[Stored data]
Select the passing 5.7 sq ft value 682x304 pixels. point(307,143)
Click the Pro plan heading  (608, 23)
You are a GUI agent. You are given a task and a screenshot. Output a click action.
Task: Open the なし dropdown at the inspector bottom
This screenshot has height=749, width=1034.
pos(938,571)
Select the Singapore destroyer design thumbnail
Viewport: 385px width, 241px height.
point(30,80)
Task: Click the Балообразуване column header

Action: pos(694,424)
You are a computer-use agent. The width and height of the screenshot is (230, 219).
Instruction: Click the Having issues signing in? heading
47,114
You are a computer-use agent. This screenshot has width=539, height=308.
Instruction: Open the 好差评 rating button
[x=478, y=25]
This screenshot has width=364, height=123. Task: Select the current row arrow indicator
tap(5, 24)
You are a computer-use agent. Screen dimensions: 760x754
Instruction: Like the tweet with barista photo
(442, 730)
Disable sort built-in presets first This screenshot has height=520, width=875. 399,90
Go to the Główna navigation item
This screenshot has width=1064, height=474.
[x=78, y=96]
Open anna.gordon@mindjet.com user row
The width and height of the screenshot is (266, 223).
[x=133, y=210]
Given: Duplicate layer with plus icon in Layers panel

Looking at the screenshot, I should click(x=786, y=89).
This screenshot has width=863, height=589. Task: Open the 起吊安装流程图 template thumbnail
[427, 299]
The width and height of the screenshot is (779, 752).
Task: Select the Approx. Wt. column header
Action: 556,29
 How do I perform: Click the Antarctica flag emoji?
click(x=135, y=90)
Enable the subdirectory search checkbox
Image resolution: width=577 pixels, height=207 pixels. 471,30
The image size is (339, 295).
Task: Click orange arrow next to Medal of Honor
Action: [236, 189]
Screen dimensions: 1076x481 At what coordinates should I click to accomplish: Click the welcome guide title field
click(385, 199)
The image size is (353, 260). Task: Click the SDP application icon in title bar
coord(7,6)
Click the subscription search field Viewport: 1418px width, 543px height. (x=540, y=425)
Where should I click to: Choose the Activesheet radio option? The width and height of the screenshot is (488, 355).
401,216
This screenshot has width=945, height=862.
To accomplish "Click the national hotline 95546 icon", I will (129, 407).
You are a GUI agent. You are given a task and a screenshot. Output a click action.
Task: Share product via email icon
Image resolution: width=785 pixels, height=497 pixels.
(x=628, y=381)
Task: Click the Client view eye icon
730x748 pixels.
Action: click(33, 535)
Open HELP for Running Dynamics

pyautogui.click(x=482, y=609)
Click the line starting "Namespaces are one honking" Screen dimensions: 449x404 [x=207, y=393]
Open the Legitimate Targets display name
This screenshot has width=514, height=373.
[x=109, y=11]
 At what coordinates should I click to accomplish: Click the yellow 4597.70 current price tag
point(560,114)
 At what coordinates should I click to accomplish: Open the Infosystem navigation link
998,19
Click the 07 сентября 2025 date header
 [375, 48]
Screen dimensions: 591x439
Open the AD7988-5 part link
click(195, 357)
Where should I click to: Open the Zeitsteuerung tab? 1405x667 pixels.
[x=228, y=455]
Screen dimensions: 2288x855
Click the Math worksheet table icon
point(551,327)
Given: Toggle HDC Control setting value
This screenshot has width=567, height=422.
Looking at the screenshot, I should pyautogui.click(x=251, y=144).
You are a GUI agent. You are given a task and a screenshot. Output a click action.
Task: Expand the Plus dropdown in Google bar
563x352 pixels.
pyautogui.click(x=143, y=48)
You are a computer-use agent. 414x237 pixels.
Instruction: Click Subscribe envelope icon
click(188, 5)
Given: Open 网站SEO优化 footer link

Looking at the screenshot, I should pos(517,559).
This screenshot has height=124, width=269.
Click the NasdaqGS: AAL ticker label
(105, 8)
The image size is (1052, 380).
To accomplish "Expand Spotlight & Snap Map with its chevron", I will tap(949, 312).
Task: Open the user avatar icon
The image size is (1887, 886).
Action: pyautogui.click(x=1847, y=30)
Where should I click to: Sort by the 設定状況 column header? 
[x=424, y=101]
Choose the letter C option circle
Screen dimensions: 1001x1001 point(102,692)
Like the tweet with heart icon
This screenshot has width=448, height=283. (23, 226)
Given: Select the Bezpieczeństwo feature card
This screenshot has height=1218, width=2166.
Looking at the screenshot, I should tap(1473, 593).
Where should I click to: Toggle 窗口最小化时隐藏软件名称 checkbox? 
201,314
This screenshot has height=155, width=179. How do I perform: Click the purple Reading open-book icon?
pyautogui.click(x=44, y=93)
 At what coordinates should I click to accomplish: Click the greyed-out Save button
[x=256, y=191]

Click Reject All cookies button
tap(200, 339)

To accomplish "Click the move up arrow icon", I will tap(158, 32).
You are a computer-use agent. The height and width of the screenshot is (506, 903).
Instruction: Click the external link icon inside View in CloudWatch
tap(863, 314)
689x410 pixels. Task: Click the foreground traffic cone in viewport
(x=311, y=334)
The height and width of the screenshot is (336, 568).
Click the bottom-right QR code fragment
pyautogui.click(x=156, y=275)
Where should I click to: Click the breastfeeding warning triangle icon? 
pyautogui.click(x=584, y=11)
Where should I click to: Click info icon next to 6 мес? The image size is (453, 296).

EXERCISE DIRECTIONS → Every line that holds the string "user" must be copied from the records above.

OUTPUT FOR THIS EXERCISE →
Open anna.gordon@mindjet.com user row
Task: Open the user avatar icon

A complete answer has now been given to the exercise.